The media's hand picked quotes from the thousands of documents/e-mails leaked from East Anglia suggest that there was pressure placed on researchers to do a little cosmetic work on graphs that did not perfectly support the thesis and to use data of questionable quality if it could be taken to support the thesis. The documented plans to destroy data rather than allow open evaluation is another issue, but regarding the pressure to "tweak" data, have any of you experienced it in your work?

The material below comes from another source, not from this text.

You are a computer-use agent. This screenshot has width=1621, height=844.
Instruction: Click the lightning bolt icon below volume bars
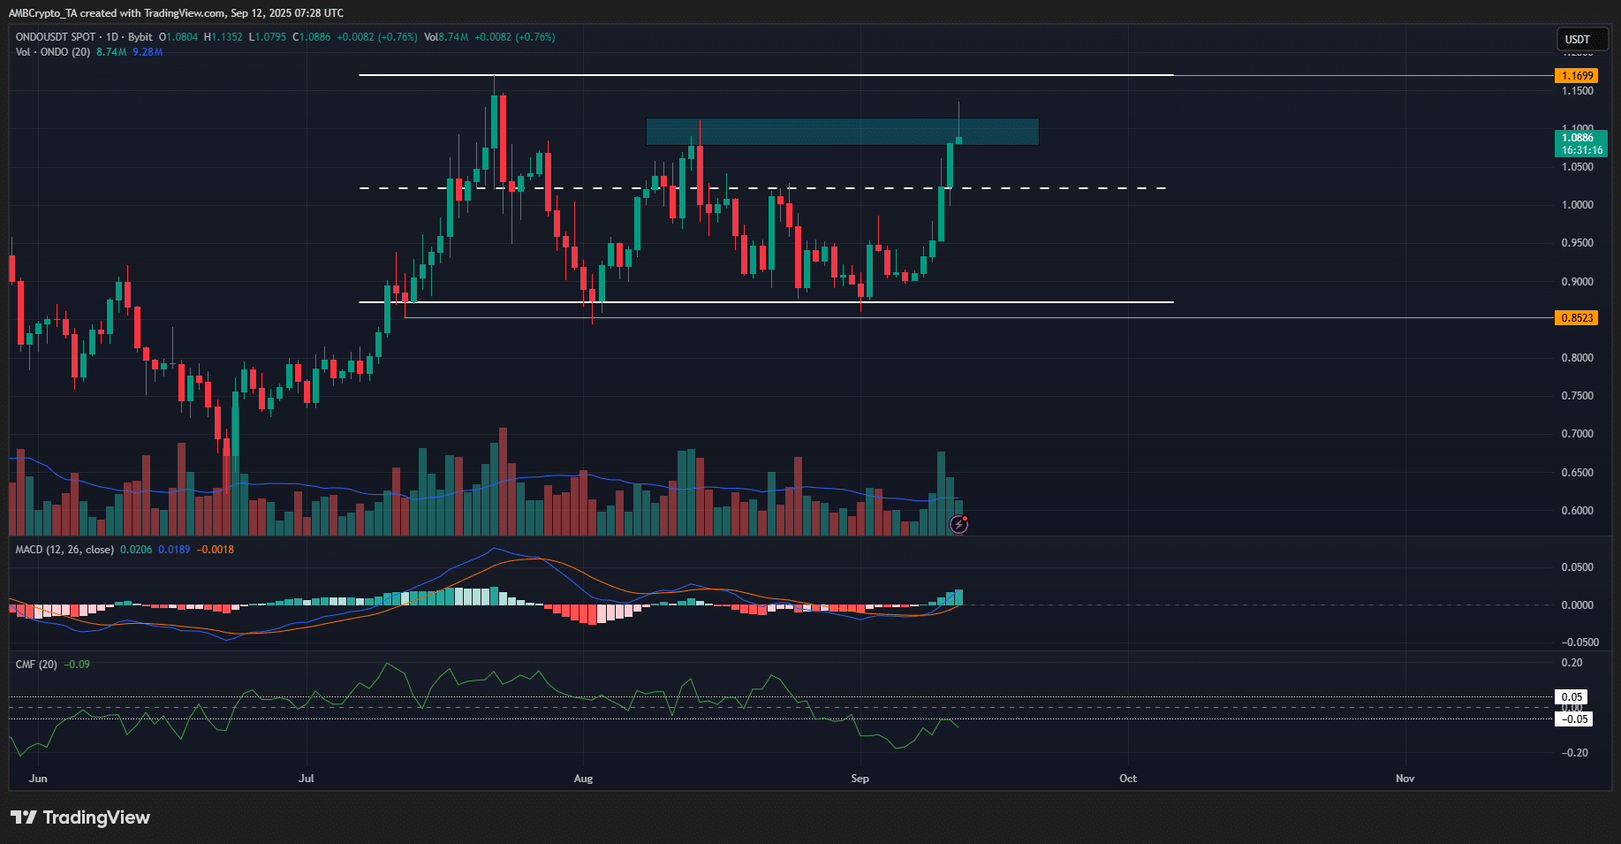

I once had to take over a new material development project for a colleague who was leaving the company. The company's new material was supposed to provide increased resilience to rubber compounds. An analysis of the data my colleague had generated revealed that our new material actually acted as an inert filler, providing no measurable impact to any physical properties of the compound. My colleague had lead the R&D director to believe otherwise, and I had been given the data the afternoon before a big meeting with the customer we were wooing to fund further research. I showed the R&D director the analysis, and pointed out how the data he had been shown by my colleague was misleading. The director told me, "Keep quiet at the meeting tomorrow. The customer might not notice, and we can make a material that works if they fund the next phase of the project." I declined to attend the meeting, and two weeks later the customer came back with, "We were hoping for something with a little more activity," and severed their relationship with my company at the time since we provided "irreproducible results."
I've also watched a colleague spot trends in data where the signal-to-noise ratio hopelessly masked any trends that might be present. His confidence in his thesis lead to illusions in his perception. I know I've had to have holes in some of my data sets pointed out by more objective observers.
Have any of you ever been pressured to tweak or ignore data? How widespread do you think these sorts of things are in academia and industry?